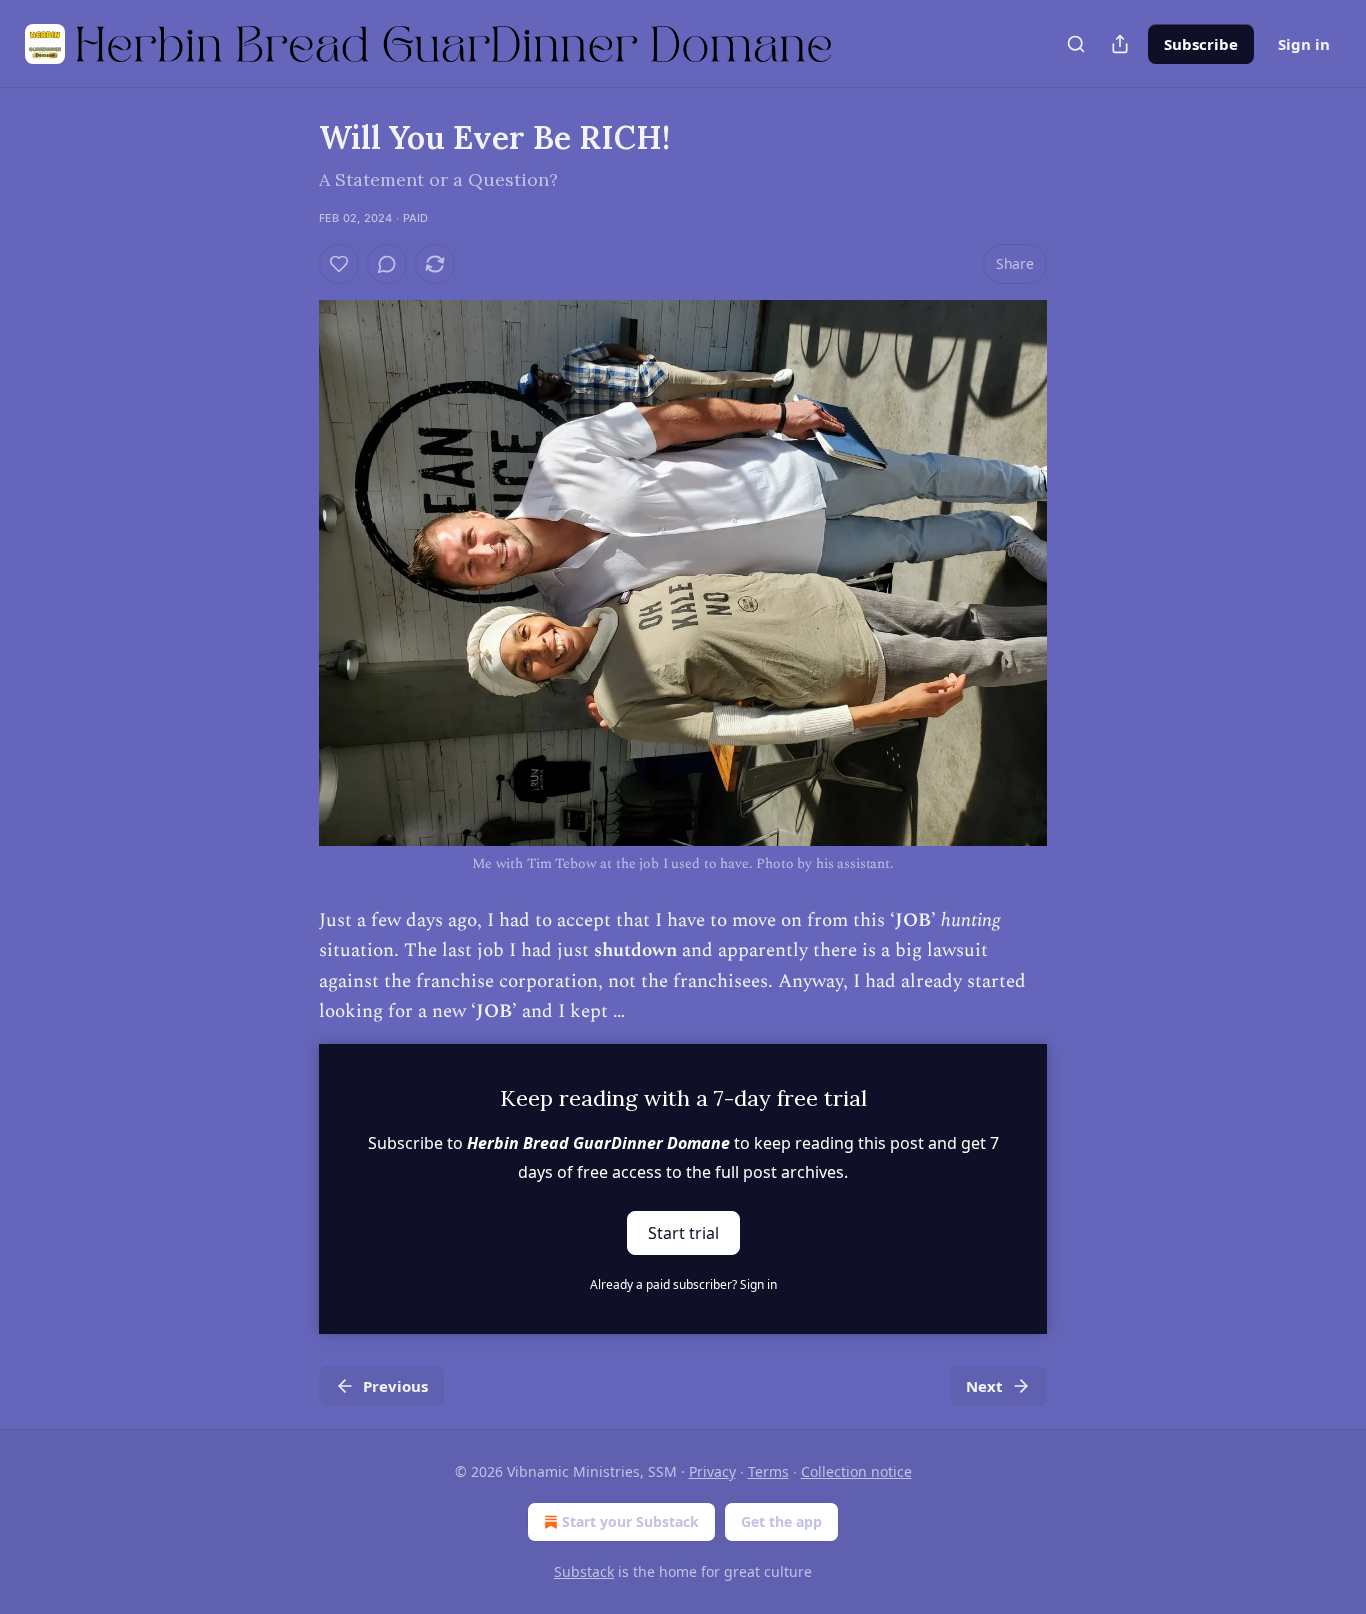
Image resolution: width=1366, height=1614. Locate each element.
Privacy (712, 1471)
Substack (584, 1571)
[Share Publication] (1120, 44)
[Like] (339, 264)
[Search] (1076, 44)
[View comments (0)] (387, 264)
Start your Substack (630, 1521)
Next (984, 1386)
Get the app (781, 1521)
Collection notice (856, 1471)
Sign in (1304, 44)
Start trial (683, 1232)
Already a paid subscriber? (683, 1284)
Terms (768, 1471)
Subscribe (1201, 44)
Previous (395, 1386)
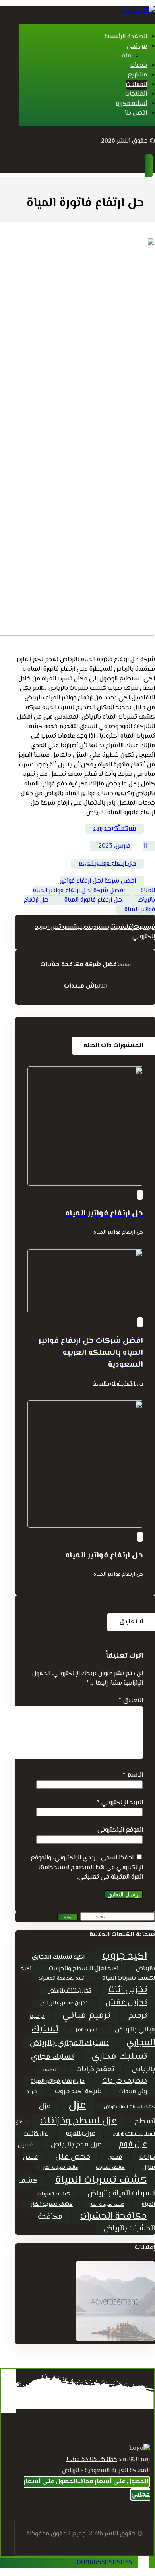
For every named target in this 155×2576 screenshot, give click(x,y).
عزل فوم (132, 2144)
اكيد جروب (124, 1956)
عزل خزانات (36, 2133)
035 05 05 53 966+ (91, 2460)
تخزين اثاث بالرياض (69, 1990)
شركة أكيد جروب (114, 829)
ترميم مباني (86, 2015)
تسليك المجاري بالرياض (69, 2043)
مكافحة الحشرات (113, 2216)
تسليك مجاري (119, 2056)
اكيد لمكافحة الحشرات (62, 1978)
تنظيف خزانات (124, 2081)
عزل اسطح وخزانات (78, 2121)
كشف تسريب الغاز (52, 2205)
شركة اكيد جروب (78, 2091)
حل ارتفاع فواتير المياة (107, 864)
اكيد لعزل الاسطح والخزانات (83, 1968)
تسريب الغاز (86, 2030)
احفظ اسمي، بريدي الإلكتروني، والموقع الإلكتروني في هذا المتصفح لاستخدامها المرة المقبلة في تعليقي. (87, 1867)
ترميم (137, 2016)
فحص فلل (72, 2157)
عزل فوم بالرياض (76, 2144)
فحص (115, 2157)
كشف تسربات (110, 2168)
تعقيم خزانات (95, 2069)
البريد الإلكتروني (120, 1803)
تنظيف (51, 2070)
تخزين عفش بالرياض (64, 2003)
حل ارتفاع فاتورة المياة (93, 900)
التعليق (131, 1701)
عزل (77, 2105)
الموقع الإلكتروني (120, 1830)
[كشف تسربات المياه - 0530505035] (138, 11)
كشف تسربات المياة (101, 2180)
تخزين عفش (126, 2002)
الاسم (133, 1775)
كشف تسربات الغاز (60, 2167)
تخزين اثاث (127, 1990)
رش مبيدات (133, 2092)
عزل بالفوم (80, 2133)
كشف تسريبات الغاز (107, 2204)
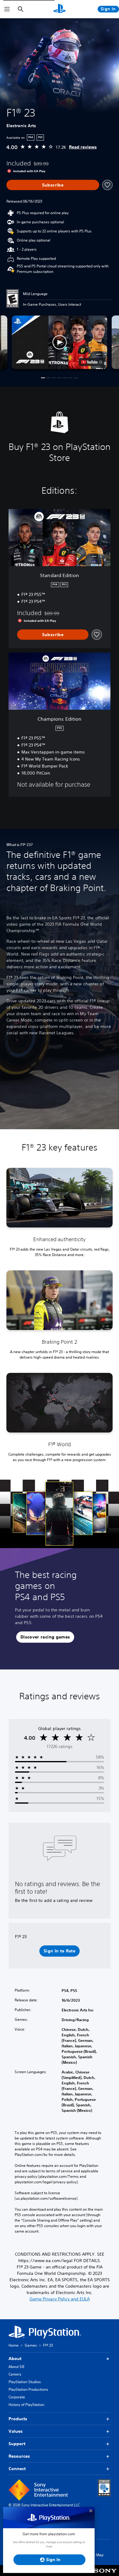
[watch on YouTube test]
:::::
### Work item
Begin at the line containing "رش مبيدات (133, 2092)" and restate exactly every line through the end of the material, skipping the pictures.

### Task result
رش مبيدات (133, 2092)
عزل بالفوم (80, 2133)
كشف تسريبات الغاز (107, 2204)
[watch on YouTube test]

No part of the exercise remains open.